Selected passage -
Input Data Tool

Use the Input Data tool to bring data into your workflow by connecting to a file or database.

Configure the Tool

The Input Data Configuration window has 2 sections: Connect a File or Database and Options.

Connect a File or Database

The below steps describe the process with Data Connection Manager (DCM) disabled. When enabled, the Connect a File or Database dropdown is replaced with a Set Up a Connection button opening the Data Connections window displaying only data sources supported by DCM, and opening DCM by selecting a technology.

With the Input Data tool on the canvas, follow these steps:

In the Configuration window, select the Connect a File or Database dropdown.
Designer displays the Data connections window. Configure your data connection using one of these: Recent, Saved, Files, Data Sources, or Server.

An Output Data tool can be converted to an Input Data Tool.

Files

To connect to a file in a local or network directory, there are 4 options:

In File connections, click Select file to browse to a file,
Drag and drop a file onto File connections,
In All supported file types, click a file type extension to browse to a file of that type, or
Close Data connections and drag a file directly onto the canvas.

Select multiple files

In the file browse window, type a wildcard as part of the file path.

Consider a case where you have multiple data files with both:

Multiple files are read using the wildcard format such as *.csv or 2019*.csv in a single Input Tool, as long as the files all contain the same number of fields, and that the data types for each field are the same. Designer will set the number of fields and the file types based on the first file read. Any subsequent files that do not match will be skipped and a warning will be displayed. It is not possible to control which file will be read first when using a wildcard syntax like *.csv; it is up to the system which file will be designated as the first.

Actions to take -
1) Using the Input Data Tool page, say whether each statement agrees with it, answering yes or no and quoting the words that decide it: (a) The Input Data Configuration window has three sections. (b) An Output Data tool can be converted to an Input Data tool. (c) With a wildcard such as *.csv, you can choose which file is read first.
2) The Input Data Tool page names several choices for configuring a data connection in the Data connections window. List every one.
3) According to the Input Data Tool page, what happens to subsequent files read with a wildcard that do not match the first file?

Data provided -

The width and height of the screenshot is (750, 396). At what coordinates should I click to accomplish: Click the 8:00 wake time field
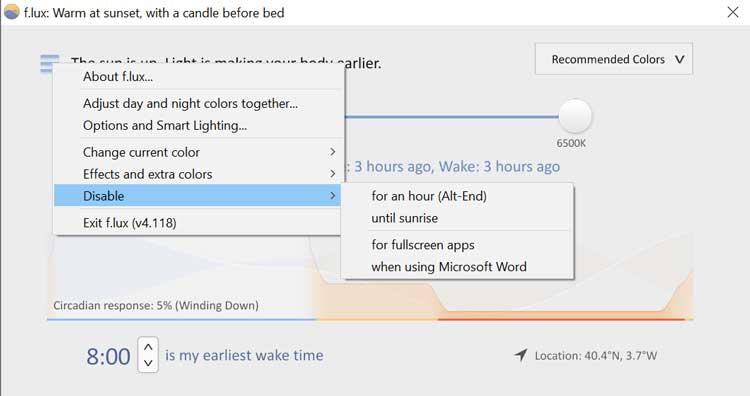point(108,356)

Answers to the problems -
1)
(a) No: "The Input Data Configuration window has 2 sections: Connect a File or Database and Options."
(b) Yes: "An Output Data tool can be converted to an Input Data Tool."
(c) No: "It is not possible to control which file will be read first when using a wildcard syntax like *.csv"

2) Recent, Saved, Files, Data Sources, Server

3) They are skipped, and a warning is displayed.